No es necesario utilizar pruebas estadísticas de libro para resolver el problema de la igualdad de medias (entre otros). Es más instructivo (e incluso tiene un alcance más largo) usar los ordenadores para crear pruebas ad hoc mediante remuestreos. La idea subyacente es la siguiente:

  • El desempeño de dos grupos elegidos al azar nunca va a ser idéntico: tiene una variabilidad natural.
  • Creando grupos al azar y midiendo la diferencia de desempeño puede medirse esa variabilidad natural.
  • Cuando la diferencia entre dos grupos definidos por una determinada variable exceda esa variabilidad natural, podrá decirse que los grupos son distintos. Si no, no habría motivos para ello.

Podemos implementar esa estrategia en R. Para ello, primero, debemos calcular la diferencia entre chicos y chicas:

g3  <- mat.por$G3
sex <- mat.por$sex

medias.sexo <- tapply(g3, sex, mean)
diferencia.original <- medias.sexo["M"] - medias.sexo["F"]

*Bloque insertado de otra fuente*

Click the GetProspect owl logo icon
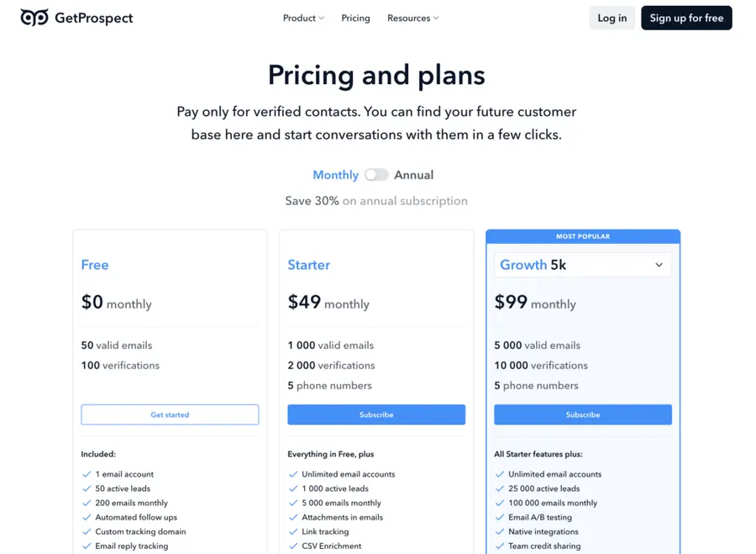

diferencia.original es la diferencia de medias observada en los datos. En el código que sigue vamos a asignar a los alumnos etiquetas al azar y medir las diferencias entre los grupos definidos por ellas. Lo haremos varias veces y luego veremos si la diferencia original es normal o si se sale de rango.

Para ello, primero, construiremos la función de remuestreo. Esta función aleatoriza el sexo. Eso quiere decir que asigna a los individuos una etiqueta M o F aleatoria y mide las diferencias obtenidas entre ambos grupos. Como las etiquetas se distribuyen al azar, no se esperarían diferencias de comportamiento entre los grupos. Obviamente, los promedios nunca van a ser exactamente iguales y esas diferencias (que son puro ruido estadístico) nos ayudan a determinar mediante su comparación en qué medida la diferencia entre los grupos definidos por el sexo encierran un efecto real.

remuestrea <- function(){
  tmp <- tapply(g3, sample(sex), mean)
  tmp["M"] - tmp["F"]
}

Luego podemos llamar a esa función muchas veces para obtener otras tantas simulaciones:

diferencias.simuladas <- replicate(10000, remuestrea())

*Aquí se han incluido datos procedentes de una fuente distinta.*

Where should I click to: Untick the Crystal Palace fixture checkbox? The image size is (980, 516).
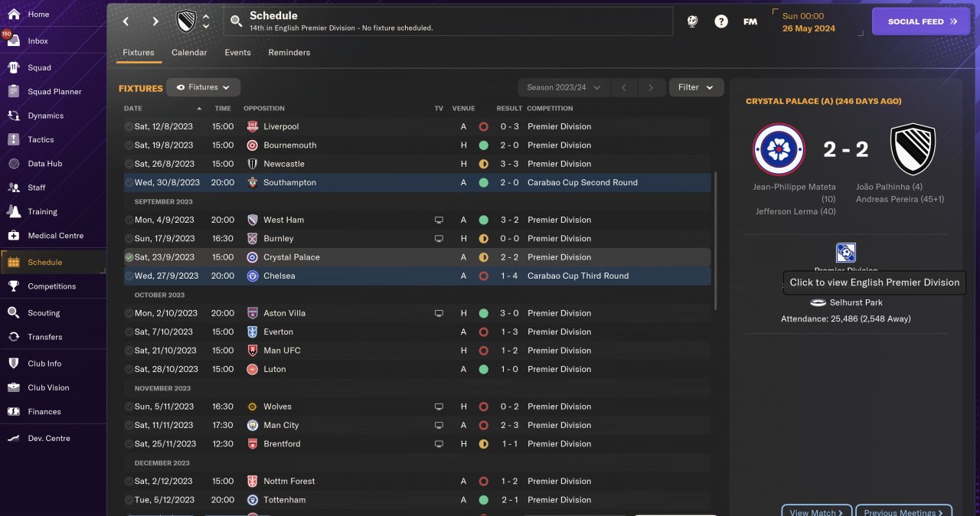pyautogui.click(x=129, y=257)
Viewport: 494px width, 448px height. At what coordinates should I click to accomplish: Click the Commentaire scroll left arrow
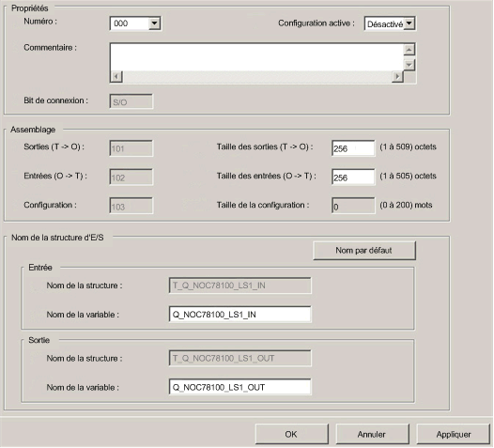[x=116, y=77]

En este momento disponemos de una muestra de 10000 diferencias entre grupos sin señal. De otra manera, hemos identificado el nivel de ruido del conjunto de datos, que podemos representar con un histograma. Sobre él podemos representar la diferencia real (con una línea vertical roja):

hist(diferencias.simuladas)
abline(v = diferencia.original, col = "red")

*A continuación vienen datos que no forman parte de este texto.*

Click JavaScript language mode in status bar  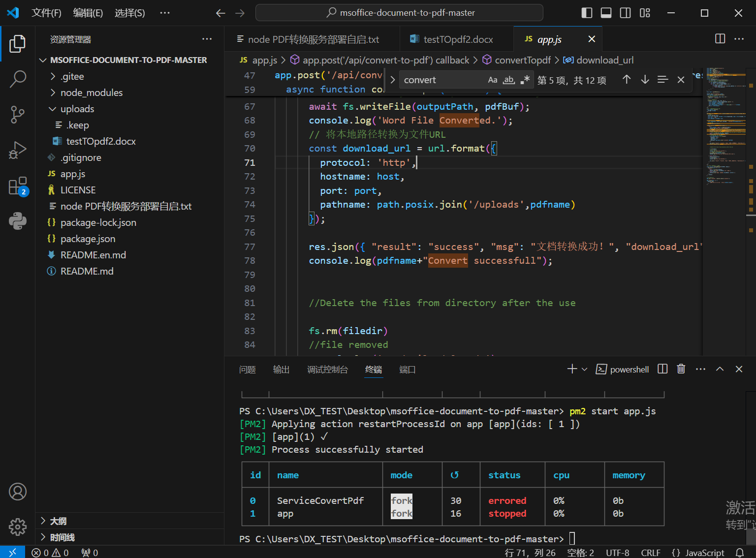point(704,553)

La gráfica obtenida representa la diferencia original (por sexos) dentro del universo de diferencias sin señal creadas mediante remuestreos. El p-valor (que hemos obtenido antes mediante una prueba estadística clásica) no es otra cosa que la proporción de observaciones que caen a la derecha de la línea roja. Lo podemos calcular explícitamente así:

mean(diferencias.simuladas > diferencia.original)
## [1] 0.0194

Como se ve, aunque no exactamente igual, es similar al calculado más arriba.

En realidad, está más próxima a la mitad del p-valor calculado arriba. Esto se debe a que antes se ha calculado el p-valor correspondiente a la prueba de que la diferencia de medias sea igual a cero. En las simulaciones hemos calculado el de que esta diferenicia sea menor que cero. En un caso se trata de una de las llamadas pruebas bilaterales y en el otro, de las unilaterales. No vamos a adentrarnos en las diferencias entre ambas.